View Full Version : Funding. BIG problem. Little Film.
2008 February 6th, 00:13
Hey people of HV20 forums,
I'm having a really hard time getting an hv-20, and i really want one.
what suggestions do you guys have?
However, I'm not old enough to get a job yet. (YES, i admit it.)
Asian family who doesn't really support my idea of becoming a filmmaker.
What do you guys say?
2008 February 6th, 02:01
how old are you? if you don't mind
2008 February 6th, 08:50
i suggest getting a cheaper camera.
Hi8 cameras are really cheap, and, while not ideal, they will help you begin taking your path to becoming a filmmaker.
2008 February 6th, 09:39
Yeah, no reason you should HAVE to hold back on your creativity for the HV20. Use what you can get your hands on. Borrow a camera, or like others suggested, look for a used Hi8 cam. I've done some music videos for bands on a Sony Hi8/Digital8 cam, and with creative use of lighting (cheap home depot $7 lights) i had pretty good results. It's all about learning to be a good storyteller, and you can do that with any camera.

## Extracted material
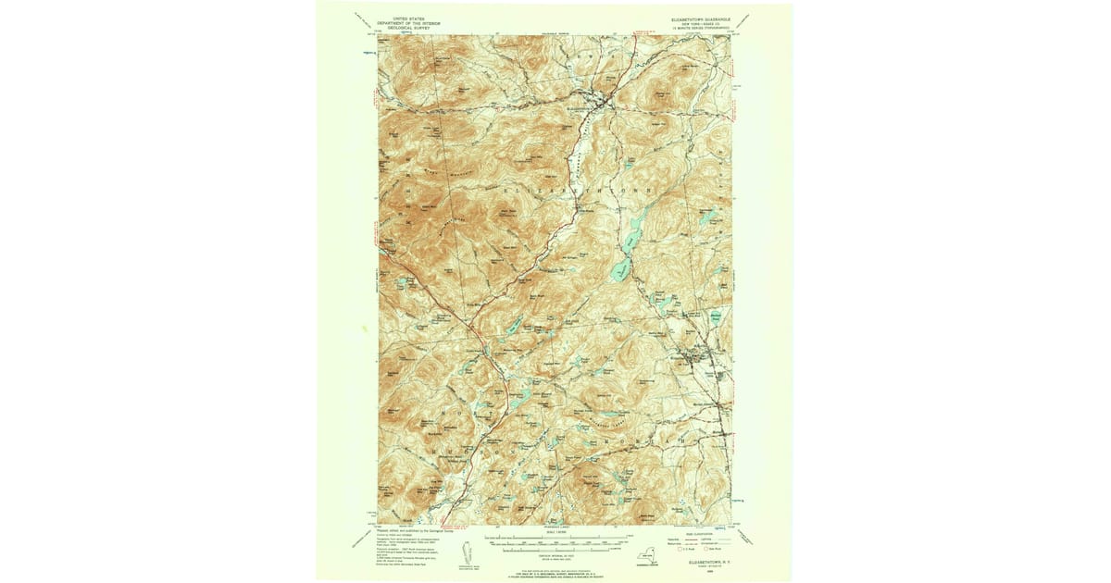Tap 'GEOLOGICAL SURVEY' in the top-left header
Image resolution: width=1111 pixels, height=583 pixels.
tap(413, 29)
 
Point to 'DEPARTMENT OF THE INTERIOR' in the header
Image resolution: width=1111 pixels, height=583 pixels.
tap(413, 23)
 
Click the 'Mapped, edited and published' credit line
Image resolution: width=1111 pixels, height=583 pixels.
tap(413, 533)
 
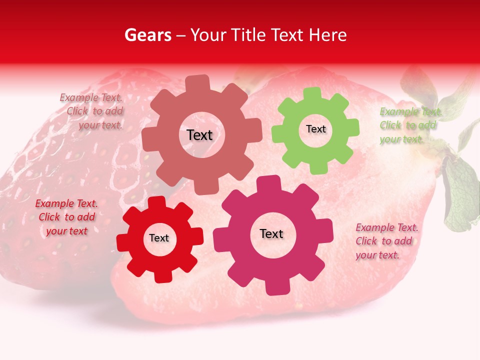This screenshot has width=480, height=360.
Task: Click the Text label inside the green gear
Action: (x=316, y=129)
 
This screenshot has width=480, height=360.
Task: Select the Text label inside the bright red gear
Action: (x=159, y=238)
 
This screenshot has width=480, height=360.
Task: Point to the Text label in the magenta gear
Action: (x=272, y=234)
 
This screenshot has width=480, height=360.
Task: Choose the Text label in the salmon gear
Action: (x=200, y=135)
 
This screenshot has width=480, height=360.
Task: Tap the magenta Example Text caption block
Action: (x=386, y=241)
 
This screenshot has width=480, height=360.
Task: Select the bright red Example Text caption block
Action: (x=66, y=217)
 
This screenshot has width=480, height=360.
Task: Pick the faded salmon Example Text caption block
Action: (x=92, y=112)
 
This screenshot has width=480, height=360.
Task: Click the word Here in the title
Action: (x=328, y=35)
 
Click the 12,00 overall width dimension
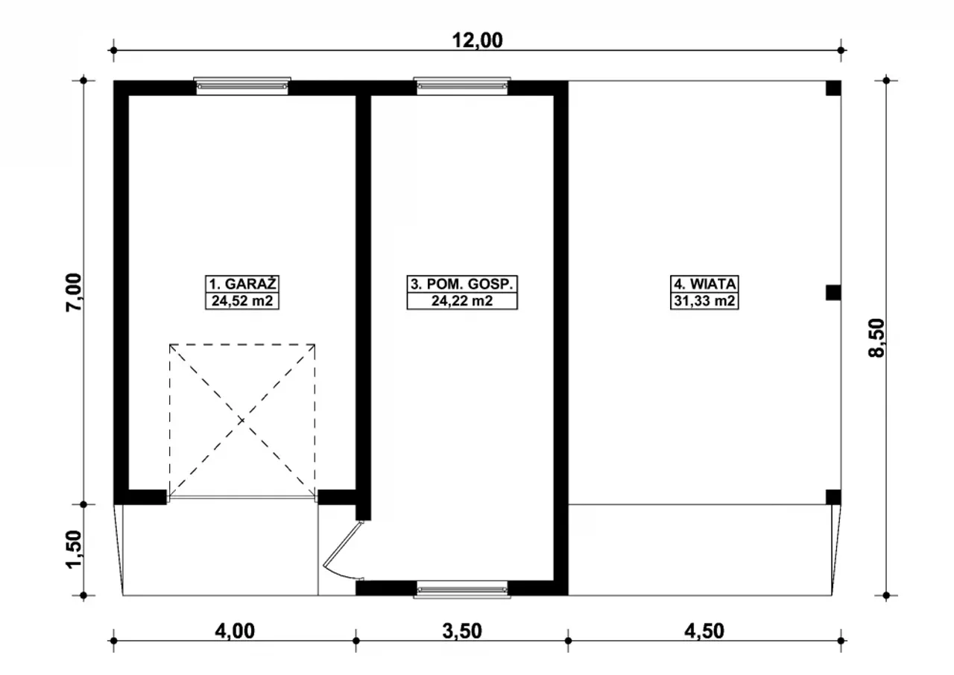point(477,40)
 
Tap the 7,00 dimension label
point(73,292)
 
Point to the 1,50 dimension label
point(73,548)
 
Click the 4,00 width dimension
point(235,631)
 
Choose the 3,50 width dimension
point(462,631)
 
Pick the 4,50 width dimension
point(704,631)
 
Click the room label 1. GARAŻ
point(242,284)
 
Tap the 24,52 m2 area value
point(242,301)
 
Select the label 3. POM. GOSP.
point(462,284)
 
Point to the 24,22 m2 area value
point(462,301)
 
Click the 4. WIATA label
point(704,284)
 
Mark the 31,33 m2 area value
point(704,301)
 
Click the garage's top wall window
point(242,86)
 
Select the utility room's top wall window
point(462,86)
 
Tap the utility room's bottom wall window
point(462,589)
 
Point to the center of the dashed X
point(242,420)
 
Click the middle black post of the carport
point(833,293)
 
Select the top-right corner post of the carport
point(833,88)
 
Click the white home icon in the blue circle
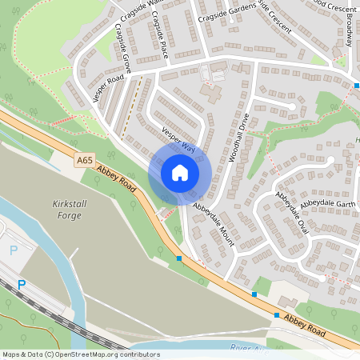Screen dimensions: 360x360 click(180, 172)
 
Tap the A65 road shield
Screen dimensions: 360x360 click(85, 161)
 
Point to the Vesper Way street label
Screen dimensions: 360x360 click(178, 140)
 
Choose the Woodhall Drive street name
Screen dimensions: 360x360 click(239, 137)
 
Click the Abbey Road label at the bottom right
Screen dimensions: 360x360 click(318, 326)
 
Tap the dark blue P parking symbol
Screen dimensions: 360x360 click(22, 284)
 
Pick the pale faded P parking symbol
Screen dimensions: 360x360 click(14, 250)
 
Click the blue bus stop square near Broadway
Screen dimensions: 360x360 click(357, 85)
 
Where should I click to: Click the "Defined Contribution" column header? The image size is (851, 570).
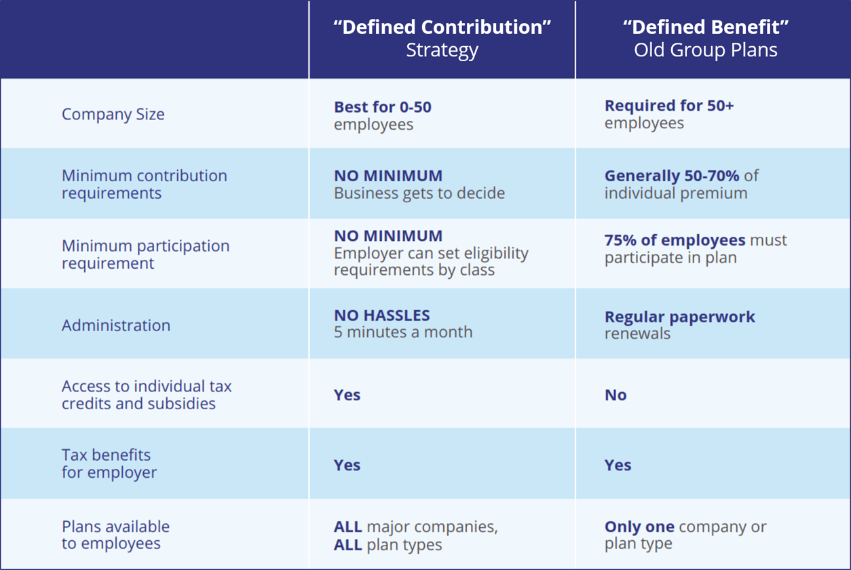coord(442,27)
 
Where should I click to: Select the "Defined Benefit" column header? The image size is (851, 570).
coord(706,27)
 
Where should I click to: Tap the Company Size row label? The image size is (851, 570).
coord(113,114)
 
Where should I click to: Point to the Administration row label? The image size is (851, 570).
coord(116,325)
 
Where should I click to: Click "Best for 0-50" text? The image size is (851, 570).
coord(383,107)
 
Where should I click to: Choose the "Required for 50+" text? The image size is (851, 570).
coord(669,106)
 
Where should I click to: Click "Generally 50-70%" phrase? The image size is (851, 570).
coord(672,176)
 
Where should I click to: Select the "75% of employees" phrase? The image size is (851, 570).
coord(675,240)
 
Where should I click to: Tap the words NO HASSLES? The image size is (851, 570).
coord(382,316)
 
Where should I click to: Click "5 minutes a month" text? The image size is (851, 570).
coord(403,332)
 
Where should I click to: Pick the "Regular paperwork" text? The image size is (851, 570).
coord(679,317)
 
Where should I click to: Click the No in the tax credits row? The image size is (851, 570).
coord(616,395)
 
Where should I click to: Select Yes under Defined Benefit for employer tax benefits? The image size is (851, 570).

## Requirements
(1) In the forum thread, swap "filmmaker" for "director" and write out everything from "what suggestions do" down to "a cheaper camera.".
(2) According to the forum thread, which camera did one poster use to shoot music videos for bands?

## Answer set
(1)
what suggestions do you guys have?
However, I'm not old enough to get a job yet. (YES, i admit it.)
Asian family who doesn't really support my idea of becoming a director.
What do you guys say?
2008 February 6th, 02:01
how old are you? if you don't mind
2008 February 6th, 08:50
i suggest getting a cheaper camera.

(2) A Sony Hi8/Digital8 cam.